Le piège anxieux-évitant : quand l’un poursuit et l’autre recule
De l’extérieur, cela ressemble à un simple décalage : l’un a besoin de plus, l’autre de plus d’espace, donc « ils ne sont pas compatibles ». Mais la recherche sur l’attachement décrit quelque chose de plus précis et de bien plus réparable que l’incompatibilité : une boucle qui s’auto-entretient entre deux systèmes différents de régulation de la proximité, souvent appelée schéma demande-retrait lorsqu’elle apparaît dans le conflit.
Comment tourne la boucle
Un partenaire à l’attachement anxieux, sentant la distance, va vers le lien : il pose des questions, cherche à être rassuré, veut en parler tout de suite. Un partenaire à l’attachement évitant, sentant la pression, va vers l’espace : il a besoin d’être seul, change de sujet, prend du recul physiquement. Chaque réaction est raisonnable de l’intérieur du système de chacun. Le problème, c’est son effet sur l’autre : la poursuite censée restaurer la proximité se lit comme une pression pour l’évitant, qui recule davantage — ce qui se lit comme une confirmation d’abandon pour l’anxieux, qui poursuit plus fort.

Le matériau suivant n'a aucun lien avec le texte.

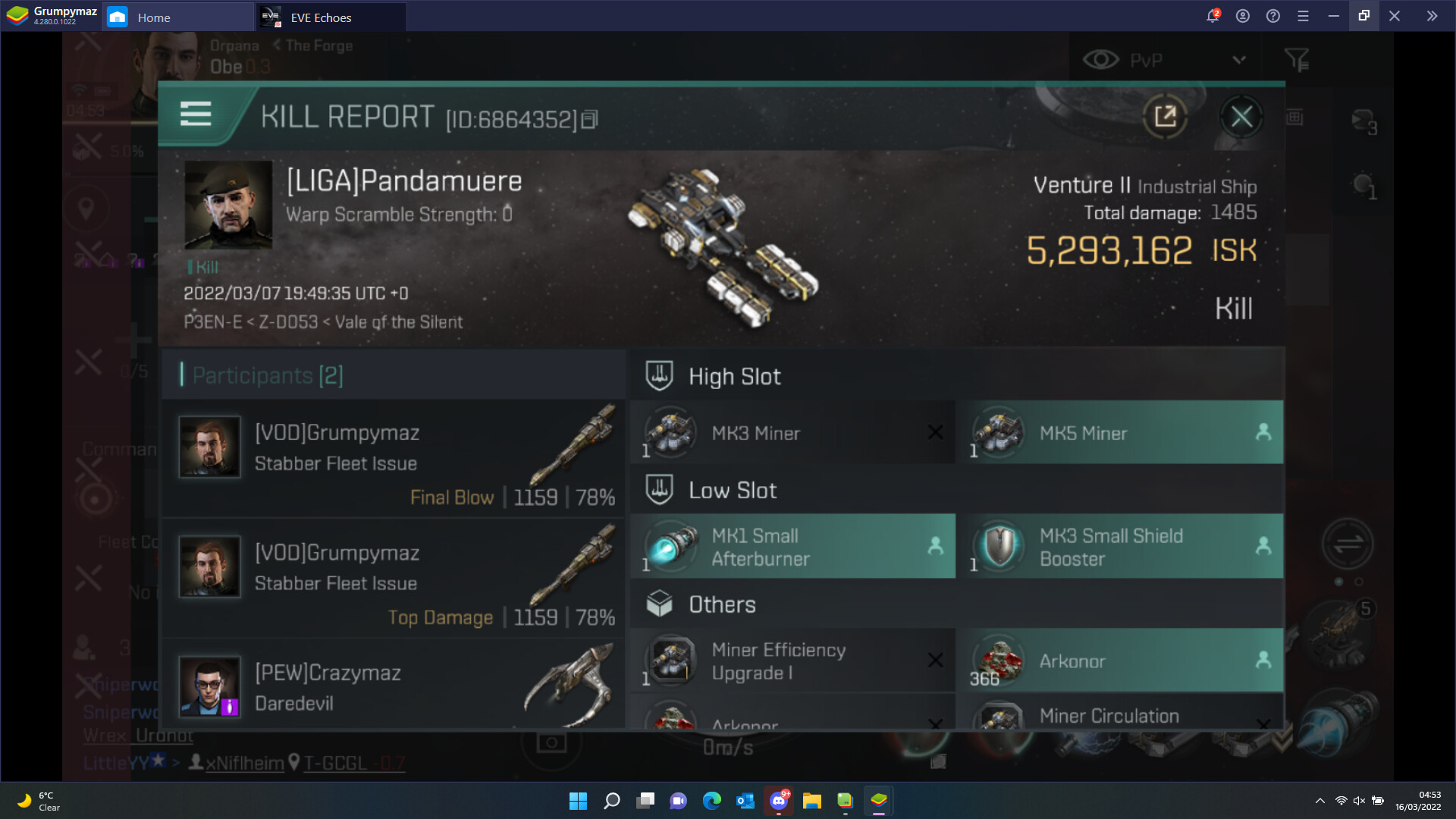The width and height of the screenshot is (1456, 819).
Task: Open BlueStacks notifications bell
Action: click(1212, 16)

Aucun des deux ne le fait exprès, et prise isolément aucune réaction n’est « mauvaise ». C’est l’interaction entre les deux systèmes qui entretient le cycle, souvent pendant des années, sans qu’aucun des deux comprenne vraiment pourquoi la même dispute revient.
Pourquoi ces duos se forment si souvent
Ce n’est pas un hasard. Les partenaires anxieux et évitants se trouvent fréquemment, et les chercheurs avancent plusieurs explications — dont le fait que l’intensité de la poursuite anxieuse se lit d’abord comme de la passion, tandis que l’indépendance de l’évitant se lit d’abord comme de l’assurance, avant que le schéma sous-jacent ne devienne visible.
Ce qui interrompt vraiment le cycle
La prévisibilité aide plus que n’importe quelle « bonne » phrase sur le moment. Des points convenus à l’avance — un moment fixé, plutôt qu’une embuscade quand l’anxiété monte — rassurent l’anxieux sans l’obliger à poursuivre, et laissent de l’espace à l’évitant sans que cela sonne comme un abandon. Nommer le schéma à voix haute, comme un « truc qu’on fait » à deux plutôt que la faute de l’un, fait aussi baisser la température : cela transforme « tu es trop demandeur » / « tu es trop froid » en « on fait ce truc, repérons-le plus tôt la prochaine fois ».